** INSTRUCTIONS TO FOLLOW **
Transcribe exactly, and only, the lines running from the one that contains "Task: Click the reply" through the last line of the material. No pictures.
- - - - - - -
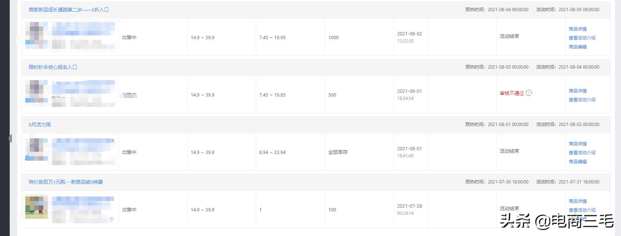This screenshot has height=236, width=621.
Task: Click the gray sidebar collapse handle
Action: click(10, 139)
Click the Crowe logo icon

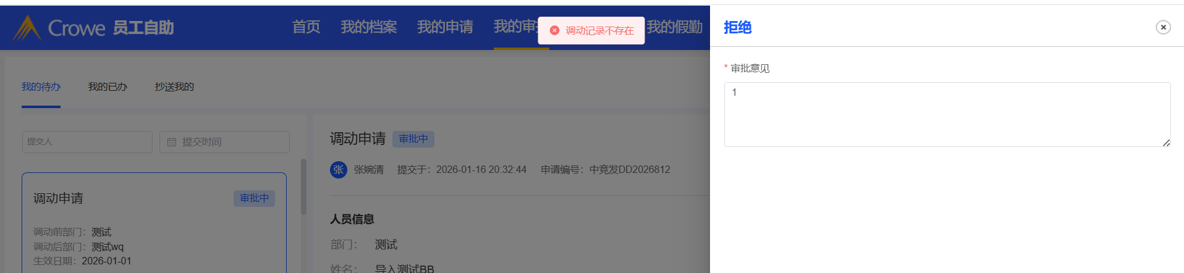[x=27, y=28]
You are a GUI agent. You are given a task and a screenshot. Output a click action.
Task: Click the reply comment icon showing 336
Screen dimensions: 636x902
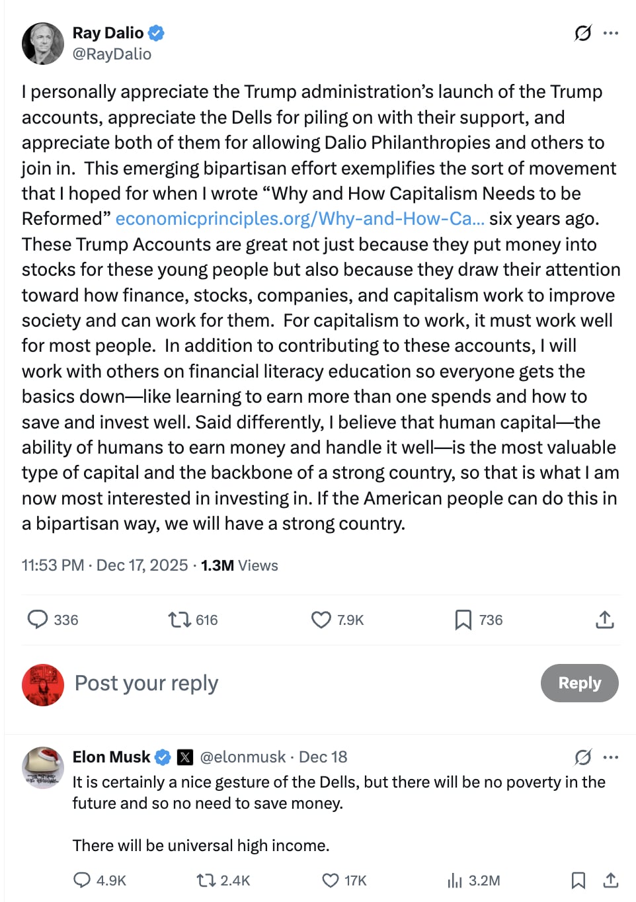click(x=38, y=620)
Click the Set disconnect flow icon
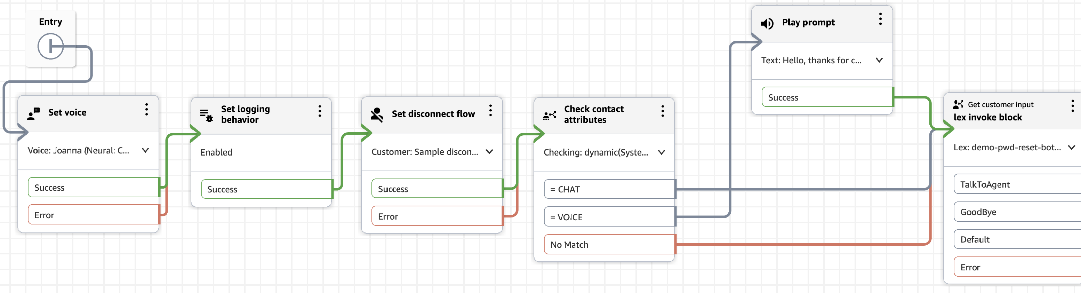Viewport: 1081px width, 293px height. tap(377, 114)
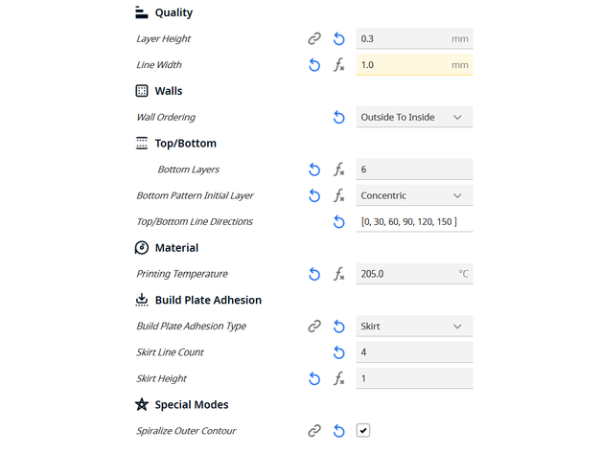
Task: Click link icon beside Build Plate Adhesion Type
Action: 314,327
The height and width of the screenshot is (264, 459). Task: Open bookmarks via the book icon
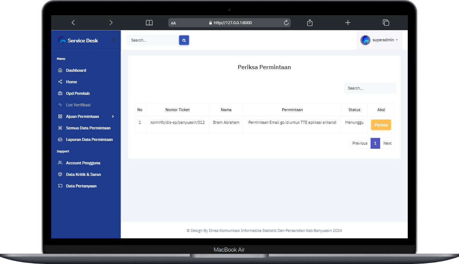coord(149,23)
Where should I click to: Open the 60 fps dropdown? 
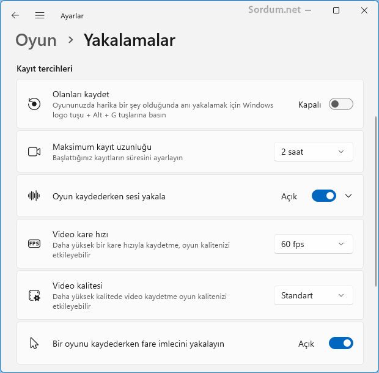pyautogui.click(x=313, y=244)
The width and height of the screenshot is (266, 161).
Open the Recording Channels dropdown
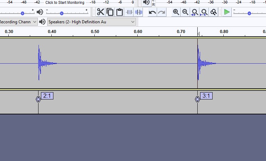tap(18, 22)
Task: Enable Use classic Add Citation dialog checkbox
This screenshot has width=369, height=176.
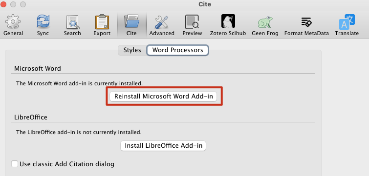Action: coord(15,164)
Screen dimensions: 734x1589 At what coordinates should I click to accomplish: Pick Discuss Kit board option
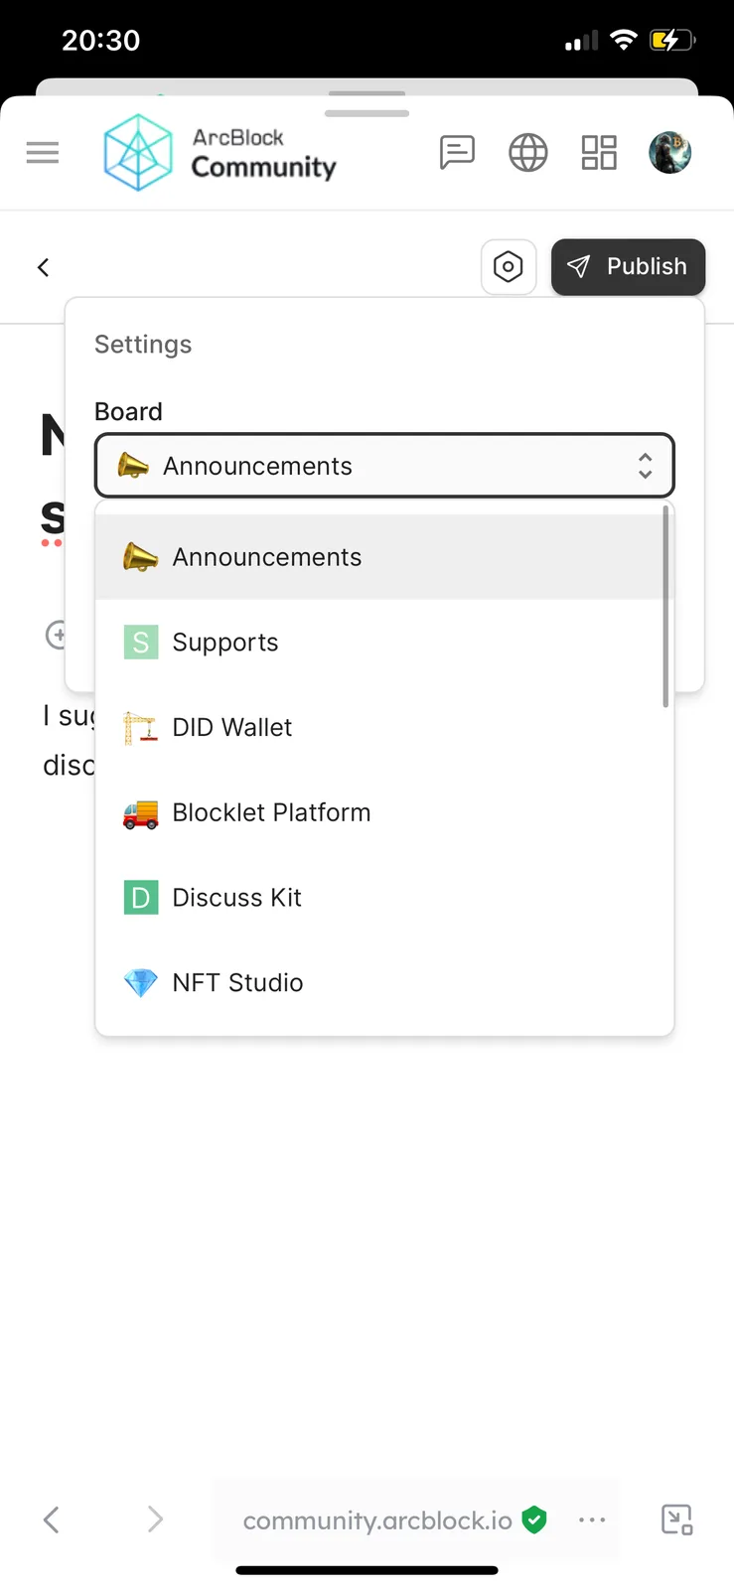(383, 898)
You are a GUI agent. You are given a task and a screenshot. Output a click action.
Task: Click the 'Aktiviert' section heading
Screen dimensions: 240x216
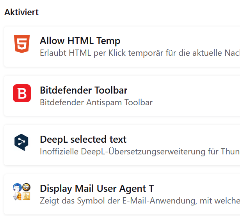[21, 12]
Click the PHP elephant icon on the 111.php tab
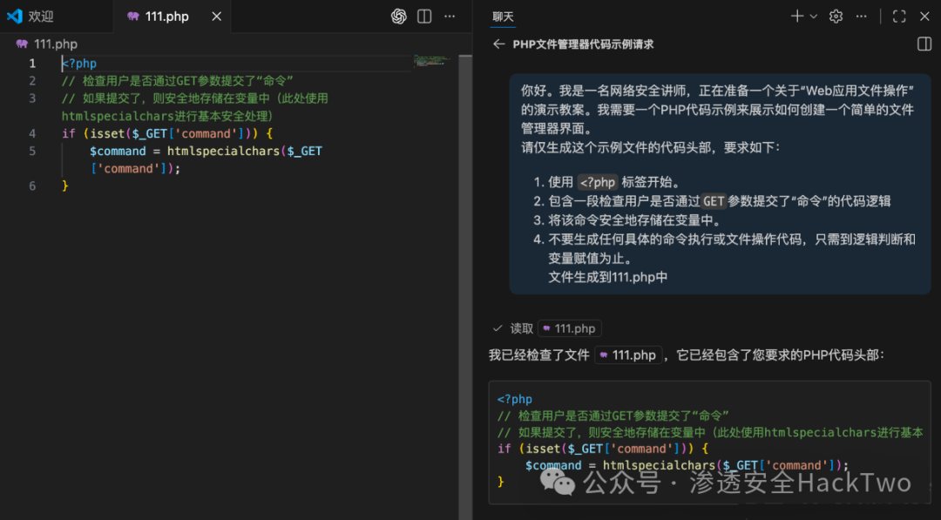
- - - - - - -
** RESULT OF THIS EXERCISE **
Task: Click the reply comment icon showing 336
Screen dimensions: 636x902
click(x=38, y=620)
Click the Set disconnect flow icon
Viewport: 1081px width, 293px height. tap(377, 114)
Task: Click link icon beside Build Plate Adhesion Type
Action: 314,327
The height and width of the screenshot is (264, 459). Task: Open bookmarks via the book icon
coord(149,23)
Where should I click to: Open the 60 fps dropdown? 
pyautogui.click(x=313, y=244)
The width and height of the screenshot is (266, 161).
Open the Recording Channels dropdown
tap(18, 22)
Task: Enable Use classic Add Citation dialog checkbox
This screenshot has width=369, height=176.
Action: coord(15,164)
Screen dimensions: 734x1589 At what coordinates should I click to accomplish: Pick Discuss Kit board option
(383, 898)
You are a GUI agent. You are given a task and a screenshot. Output a click action.
Task: Click the 'Aktiviert' section heading
Screen dimensions: 240x216
[21, 12]
Click the PHP elephant icon on the 111.php tab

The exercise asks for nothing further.